Task statement -> Edit the records below by replacing "税理士紹介" with "税理士マッチング" wherever it occurs, and leave everything else in every line unchanged.

Provided information ->
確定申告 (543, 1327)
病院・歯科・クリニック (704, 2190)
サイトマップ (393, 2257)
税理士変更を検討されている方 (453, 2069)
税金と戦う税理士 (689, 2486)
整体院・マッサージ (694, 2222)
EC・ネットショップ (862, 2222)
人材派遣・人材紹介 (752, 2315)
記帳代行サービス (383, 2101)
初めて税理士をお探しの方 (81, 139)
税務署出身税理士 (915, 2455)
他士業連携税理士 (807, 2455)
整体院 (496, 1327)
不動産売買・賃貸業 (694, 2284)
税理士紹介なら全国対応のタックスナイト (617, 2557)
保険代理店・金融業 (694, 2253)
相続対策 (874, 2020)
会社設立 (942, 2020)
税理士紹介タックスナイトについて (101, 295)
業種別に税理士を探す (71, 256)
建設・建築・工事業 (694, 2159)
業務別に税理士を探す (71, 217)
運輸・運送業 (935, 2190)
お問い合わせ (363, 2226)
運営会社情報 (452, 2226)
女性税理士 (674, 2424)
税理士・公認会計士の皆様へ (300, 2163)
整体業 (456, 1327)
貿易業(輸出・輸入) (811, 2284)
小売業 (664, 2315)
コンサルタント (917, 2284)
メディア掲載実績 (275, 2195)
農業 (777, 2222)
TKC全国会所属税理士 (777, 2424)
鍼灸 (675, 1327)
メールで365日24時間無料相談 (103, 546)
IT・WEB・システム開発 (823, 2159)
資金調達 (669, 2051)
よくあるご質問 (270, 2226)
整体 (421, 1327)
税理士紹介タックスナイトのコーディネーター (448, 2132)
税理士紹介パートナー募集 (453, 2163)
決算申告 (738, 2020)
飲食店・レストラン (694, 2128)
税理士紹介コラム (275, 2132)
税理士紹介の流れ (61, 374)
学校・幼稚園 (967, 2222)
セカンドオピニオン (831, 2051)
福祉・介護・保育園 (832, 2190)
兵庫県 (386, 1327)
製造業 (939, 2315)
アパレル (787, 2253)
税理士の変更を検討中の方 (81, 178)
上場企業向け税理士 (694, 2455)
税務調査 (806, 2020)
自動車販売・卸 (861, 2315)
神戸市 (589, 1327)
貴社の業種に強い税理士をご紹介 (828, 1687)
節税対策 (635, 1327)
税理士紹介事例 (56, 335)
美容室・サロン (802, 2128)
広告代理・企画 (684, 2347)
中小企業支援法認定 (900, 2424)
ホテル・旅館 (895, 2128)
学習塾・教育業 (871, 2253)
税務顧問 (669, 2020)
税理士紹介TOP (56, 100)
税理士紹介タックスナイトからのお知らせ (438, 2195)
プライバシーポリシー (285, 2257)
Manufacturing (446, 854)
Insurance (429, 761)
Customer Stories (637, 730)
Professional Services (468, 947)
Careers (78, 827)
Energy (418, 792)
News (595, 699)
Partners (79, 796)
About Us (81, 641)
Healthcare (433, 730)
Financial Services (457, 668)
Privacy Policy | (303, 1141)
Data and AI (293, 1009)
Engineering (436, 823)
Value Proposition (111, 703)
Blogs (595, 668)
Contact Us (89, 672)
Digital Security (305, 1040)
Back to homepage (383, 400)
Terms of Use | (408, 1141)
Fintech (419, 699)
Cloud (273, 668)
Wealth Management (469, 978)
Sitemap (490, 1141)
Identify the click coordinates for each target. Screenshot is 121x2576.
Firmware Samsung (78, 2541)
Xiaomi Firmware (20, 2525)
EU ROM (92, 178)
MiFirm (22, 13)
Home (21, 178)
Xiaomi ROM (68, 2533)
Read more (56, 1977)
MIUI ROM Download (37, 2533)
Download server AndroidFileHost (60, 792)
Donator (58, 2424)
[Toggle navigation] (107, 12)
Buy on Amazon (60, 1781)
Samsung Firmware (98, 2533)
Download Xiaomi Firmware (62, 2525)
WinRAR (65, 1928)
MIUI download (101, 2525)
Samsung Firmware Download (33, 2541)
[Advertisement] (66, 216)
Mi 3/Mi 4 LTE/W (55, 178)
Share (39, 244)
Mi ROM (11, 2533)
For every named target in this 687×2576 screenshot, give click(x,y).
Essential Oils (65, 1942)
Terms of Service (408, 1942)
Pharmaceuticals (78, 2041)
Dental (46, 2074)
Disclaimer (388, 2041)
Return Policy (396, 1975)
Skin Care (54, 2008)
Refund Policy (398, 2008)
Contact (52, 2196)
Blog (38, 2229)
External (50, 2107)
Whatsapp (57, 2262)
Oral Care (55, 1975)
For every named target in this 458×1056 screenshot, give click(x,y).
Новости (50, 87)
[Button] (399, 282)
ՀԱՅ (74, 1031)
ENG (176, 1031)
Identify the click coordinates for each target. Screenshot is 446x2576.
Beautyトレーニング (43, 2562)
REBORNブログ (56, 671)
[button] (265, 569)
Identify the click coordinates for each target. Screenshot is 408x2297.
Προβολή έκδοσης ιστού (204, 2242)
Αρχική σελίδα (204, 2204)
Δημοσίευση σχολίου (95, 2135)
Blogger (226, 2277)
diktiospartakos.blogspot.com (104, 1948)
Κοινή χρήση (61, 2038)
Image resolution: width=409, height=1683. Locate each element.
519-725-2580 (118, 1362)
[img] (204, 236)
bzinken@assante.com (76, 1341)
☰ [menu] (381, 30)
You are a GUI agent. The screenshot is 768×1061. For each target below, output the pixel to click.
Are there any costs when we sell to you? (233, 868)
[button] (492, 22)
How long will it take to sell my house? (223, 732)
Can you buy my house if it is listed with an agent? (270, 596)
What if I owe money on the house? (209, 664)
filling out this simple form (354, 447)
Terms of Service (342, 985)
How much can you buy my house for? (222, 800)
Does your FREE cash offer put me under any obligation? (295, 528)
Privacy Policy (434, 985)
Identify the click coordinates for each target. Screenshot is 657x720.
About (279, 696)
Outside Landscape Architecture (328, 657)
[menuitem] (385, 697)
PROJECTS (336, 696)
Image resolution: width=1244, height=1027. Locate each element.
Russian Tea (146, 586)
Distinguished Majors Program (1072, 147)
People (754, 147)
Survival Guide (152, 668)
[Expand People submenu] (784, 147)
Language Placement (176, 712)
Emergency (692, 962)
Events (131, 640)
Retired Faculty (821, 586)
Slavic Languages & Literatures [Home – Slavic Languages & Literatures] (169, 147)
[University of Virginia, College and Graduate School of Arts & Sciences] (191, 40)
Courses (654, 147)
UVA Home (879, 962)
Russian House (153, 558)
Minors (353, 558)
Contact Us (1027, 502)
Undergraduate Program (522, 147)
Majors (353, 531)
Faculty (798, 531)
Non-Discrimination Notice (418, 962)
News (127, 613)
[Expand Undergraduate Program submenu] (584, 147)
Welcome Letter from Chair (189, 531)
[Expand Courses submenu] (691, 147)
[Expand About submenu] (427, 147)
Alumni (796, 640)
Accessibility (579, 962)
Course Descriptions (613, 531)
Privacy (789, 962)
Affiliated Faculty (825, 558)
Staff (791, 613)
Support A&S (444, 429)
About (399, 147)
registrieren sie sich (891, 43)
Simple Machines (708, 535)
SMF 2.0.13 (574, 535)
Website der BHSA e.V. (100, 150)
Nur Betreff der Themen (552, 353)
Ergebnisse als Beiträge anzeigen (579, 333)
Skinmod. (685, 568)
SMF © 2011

Written solution ->
確定申告 (543, 1327)
病院・歯科・クリニック (704, 2190)
サイトマップ (393, 2257)
税理士変更を検討されている方 (453, 2069)
税金と戦う税理士 (689, 2486)
整体院・マッサージ (694, 2222)
EC・ネットショップ (862, 2222)
人材派遣・人材紹介 (752, 2315)
記帳代行サービス (383, 2101)
初めて税理士をお探しの方 (81, 139)
税務署出身税理士 (915, 2455)
他士業連携税理士 (807, 2455)
整体院 (496, 1327)
不動産売買・賃貸業 (694, 2284)
税理士マッチングなら全国対応のタックスナイト (617, 2557)
保険代理店・金融業 (694, 2253)
相続対策 (874, 2020)
会社設立 (942, 2020)
税理士マッチングタックスナイトについて (101, 295)
業種別に税理士を探す (71, 256)
建設・建築・工事業 (694, 2159)
業務別に税理士を探す (71, 217)
運輸・運送業 (935, 2190)
お問い合わせ (363, 2226)
運営会社情報 (452, 2226)
女性税理士 (674, 2424)
税理士・公認会計士の皆様へ (300, 2163)
整体業 (456, 1327)
貿易業(輸出・輸入) (811, 2284)
小売業 (664, 2315)
コンサルタント (917, 2284)
メディア掲載実績 (275, 2195)
農業 (777, 2222)
TKC全国会所属税理士 (777, 2424)
鍼灸 (675, 1327)
メールで365日24時間無料相談 (103, 546)
IT・WEB・システム開発 (823, 2159)
資金調達 (669, 2051)
よくあるご質問 (270, 2226)
整体 (421, 1327)
税理士マッチングタックスナイトのコーディネーター (448, 2132)
税理士マッチングパートナー募集 (453, 2163)
決算申告 (738, 2020)
飲食店・レストラン (694, 2128)
税理士マッチングコラム (275, 2132)
税理士マッチングの流れ (61, 374)
学校・幼稚園 (967, 2222)
セカンドオピニオン (831, 2051)
福祉・介護・保育園 (832, 2190)
兵庫県 (386, 1327)
製造業 (939, 2315)
アパレル (787, 2253)
税理士の変更を検討中の方 (81, 178)
上場企業向け税理士 (694, 2455)
税務調査 (806, 2020)
自動車販売・卸 (861, 2315)
神戸市 (589, 1327)
貴社の業種に強い税理士をご紹介 (828, 1687)
節税対策 (635, 1327)
税理士マッチング事例 (56, 335)
美容室・サロン (802, 2128)
広告代理・企画 (684, 2347)
中小企業支援法認定 (900, 2424)
ホテル・旅館 (895, 2128)
学習塾・教育業 (871, 2253)
税務顧問 (669, 2020)
税理士マッチングTOP (56, 100)
税理士マッチングタックスナイトからのお知らせ (438, 2195)
プライバシーポリシー (285, 2257)
Manufacturing (446, 854)
Insurance (429, 761)
Customer Stories (637, 730)
Professional Services (468, 947)
Careers (78, 827)
Energy (418, 792)
News (595, 699)
Partners (79, 796)
About Us (81, 641)
Healthcare (433, 730)
Financial Services (457, 668)
Privacy Policy | (303, 1141)
Data and AI (293, 1009)
Engineering (436, 823)
Value Proposition (111, 703)
Blogs (595, 668)
Contact Us (89, 672)
Digital Security (305, 1040)
Back to homepage (383, 400)
Terms of Use | (408, 1141)
Fintech (419, 699)
Cloud (273, 668)
Wealth Management (469, 978)
Sitemap (490, 1141)
Identify the click coordinates for each target. Screenshot is 121x2576.
Firmware Samsung (78, 2541)
Xiaomi Firmware (20, 2525)
EU ROM (92, 178)
MiFirm (22, 13)
Home (21, 178)
Xiaomi ROM (68, 2533)
Read more (56, 1977)
MIUI ROM Download (37, 2533)
Download server AndroidFileHost (60, 792)
Donator (58, 2424)
[Toggle navigation] (107, 12)
Buy on Amazon (60, 1781)
Samsung Firmware (98, 2533)
Download Xiaomi Firmware (62, 2525)
WinRAR (65, 1928)
MIUI download (101, 2525)
Samsung Firmware Download (33, 2541)
[Advertisement] (66, 216)
Mi 3/Mi 4 LTE/W (55, 178)
Share (39, 244)
Mi ROM (11, 2533)
For every named target in this 687×2576 screenshot, give click(x,y).
Essential Oils (65, 1942)
Terms of Service (408, 1942)
Pharmaceuticals (78, 2041)
Dental (46, 2074)
Disclaimer (388, 2041)
Return Policy (396, 1975)
Skin Care (54, 2008)
Refund Policy (398, 2008)
Contact (52, 2196)
Blog (38, 2229)
External (50, 2107)
Whatsapp (57, 2262)
Oral Care (55, 1975)
For every named target in this 458×1056 screenshot, give click(x,y).
Новости (50, 87)
[Button] (399, 282)
ՀԱՅ (74, 1031)
ENG (176, 1031)
Identify the click coordinates for each target. Screenshot is 446x2576.
Beautyトレーニング (43, 2562)
REBORNブログ (56, 671)
[button] (265, 569)
Identify the click coordinates for each target. Screenshot is 408x2297.
Προβολή έκδοσης ιστού (204, 2242)
Αρχική σελίδα (204, 2204)
Δημοσίευση σχολίου (95, 2135)
Blogger (226, 2277)
diktiospartakos.blogspot.com (104, 1948)
Κοινή χρήση (61, 2038)
Image resolution: width=409, height=1683. Locate each element.
519-725-2580 (118, 1362)
[img] (204, 236)
bzinken@assante.com (76, 1341)
☰ [menu] (381, 30)
You are a GUI agent. The screenshot is 768×1061. For each target below, output the pixel to click.
Are there any costs when we sell to you? (233, 868)
[button] (492, 22)
How long will it take to sell my house? (223, 732)
Can you buy my house if it is listed with an agent? (270, 596)
What if I owe money on the house? (209, 664)
filling out this simple form (354, 447)
Terms of Service (342, 985)
How much can you buy my house for? (222, 800)
Does your FREE cash offer put me under any obligation? (295, 528)
Privacy Policy (434, 985)
Identify the click coordinates for each target. Screenshot is 657x720.
About (279, 696)
Outside Landscape Architecture (328, 657)
[menuitem] (385, 697)
PROJECTS (336, 696)
Image resolution: width=1244, height=1027. Locate each element.
Russian Tea (146, 586)
Distinguished Majors Program (1072, 147)
People (754, 147)
Survival Guide (152, 668)
[Expand People submenu] (784, 147)
Language Placement (176, 712)
Emergency (692, 962)
Events (131, 640)
Retired Faculty (821, 586)
Slavic Languages & Literatures [Home – Slavic Languages & Literatures] (169, 147)
[University of Virginia, College and Graduate School of Arts & Sciences] (191, 40)
Courses (654, 147)
UVA Home (879, 962)
Russian House (153, 558)
Minors (353, 558)
Contact Us (1027, 502)
Undergraduate Program (522, 147)
Majors (353, 531)
Faculty (798, 531)
Non-Discrimination Notice (418, 962)
News (127, 613)
[Expand Undergraduate Program submenu] (584, 147)
Welcome Letter from Chair (189, 531)
[Expand Courses submenu] (691, 147)
[Expand About submenu] (427, 147)
Alumni (796, 640)
Accessibility (579, 962)
Course Descriptions (613, 531)
Privacy (789, 962)
Affiliated Faculty (825, 558)
Staff (791, 613)
Support A&S (444, 429)
About (399, 147)
registrieren sie sich (891, 43)
Simple Machines (708, 535)
SMF 2.0.13 (574, 535)
Website der BHSA e.V. (100, 150)
Nur Betreff der Themen (552, 353)
Ergebnisse als Beiträge anzeigen (579, 333)
Skinmod. (685, 568)
SMF © 2011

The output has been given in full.